ELE: I operate differently for different projects, though I have been on this main trilogy for a while. The trilogy novels ironed out their progression eventually, where I write first, second, and third drafts in parts by turn, which have serialized steadily online at bonesofstarlight.com. If I get the chance to work on other projects in the trunk, I suspect I will approach them each in a unique fashion, because my assortment of ideas belong in differing subgenres. Poetry for me is more like the occasional strike of lightning, though I enjoy offering typed poetry concepts for events.
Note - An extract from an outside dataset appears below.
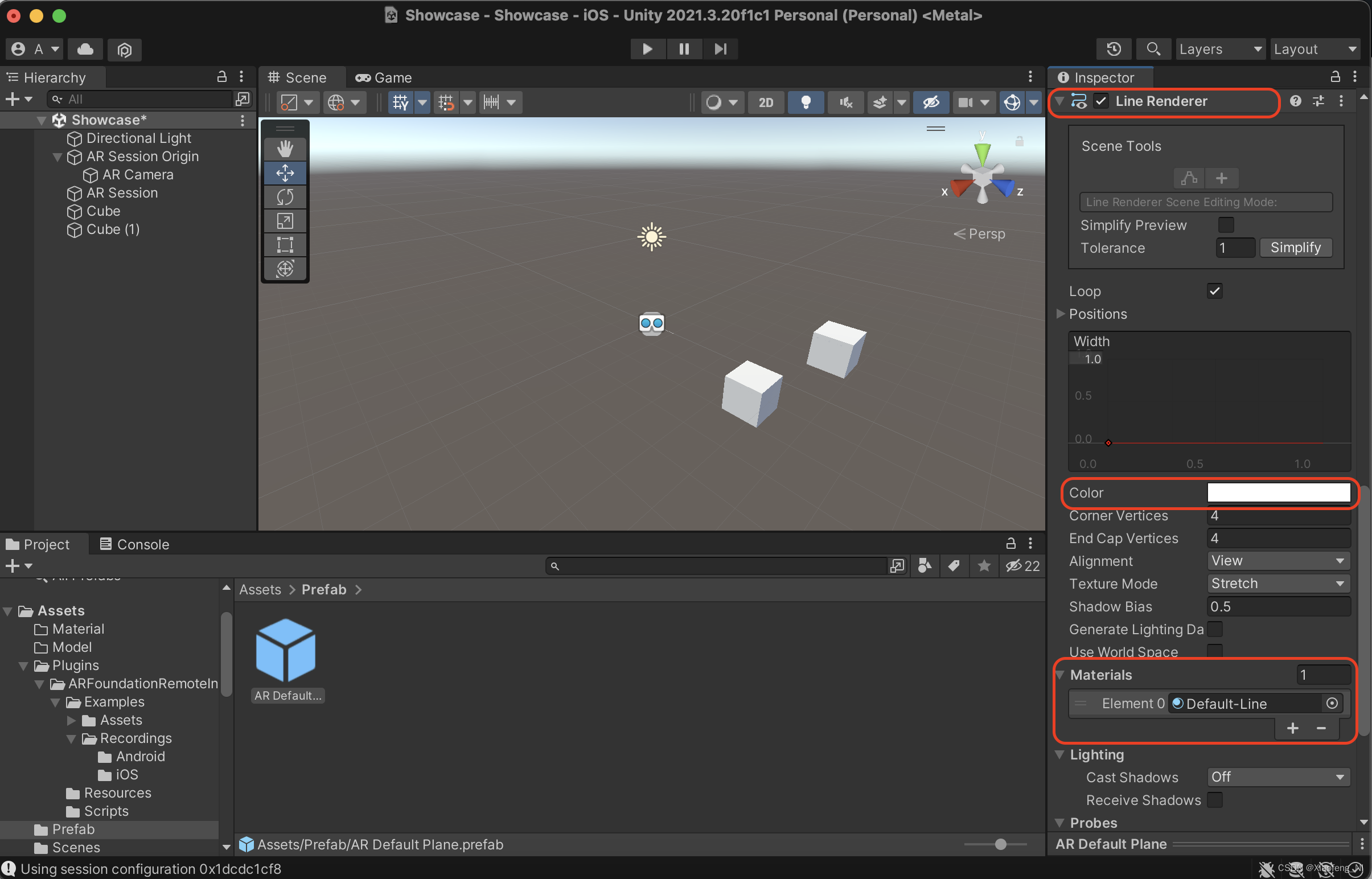Click the Play button
The height and width of the screenshot is (879, 1372).
pos(647,48)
The pandemic was something I had to get through. I had by then become a social writer, thriving on continued relevance and awareness in receptive communities, so it was a matter of innovating and hanging in there.
Q: What do you hope readers will get from your books?
ELE: Deep reflections, inspiring notions, some smiles and laughs, and perspectives of a beautiful and bigger world filled with imagination. Maybe also newfound relation to others who are like yet unlike them, and some added understanding of self and life. I believe this is what fiction in general offers us, particularly in speculative fiction, and what the reader finds depends on what they really need.
Q: How did you find the Athenæum?
ELE: I was accompanying my family on a tour, and the Athenæum wasn’t actually a stop but while we were standing there I noticed the door. I stepped aside for a moment to peek in and take a brochure. I was fascinated.
Q: Did the Athenæum’s collections inform your research?
ELE: Sure, yes. I’ve enjoyed deep random browsing at the Athenæum, both in the catalogs and different departments. I’ve been into Special Collections, perused the vintage card catalogs, and chosen many different places to sit and inquire into the shelves.
Q: Do you have a favorite spot to do work?
ELE: I was directed to the Seminar Room on 1G for a good place to use my typewriter, which is a sometime companion for drafting my novels. I really appreciate that openness to make a little studious noise, and it’s an empowering space. I also enjoy the quiet and sunny fifth floor desks, making some tea and stepping out on the balconies.
Q: What are some of your favorite books? I know it’s a tough question. name as many as you like.
ELE: I connect to genre, literary, and graphic novels, and I am passionate about fiction but also interested in research. J.R.R. Tolkien’s Lord of the Rings was pivotal. I have also resonated with Ursula K. LeGuin’s Earthsea and more, Shakespeare, Douglas Hofstadter’s Gödel, Escher, Bach , Hermann Hesse’s Demian , Little, Big by John Crowley, Tad Williams’s Memory, Sorrow, and Thorn trilogy, The Hitchhiker’s Guide to the Galaxy , the Sandman series, and so much more.
Q: What are you reading right now?
ELE: Poems for Other People’s Lovers, by Jeremy Brownlowe the Typewriter Troubadour; We Were Dreamers, an immigrant superhero autobiography by Simu Liu; and the Binti trilogy, by Nnedi Okorafor.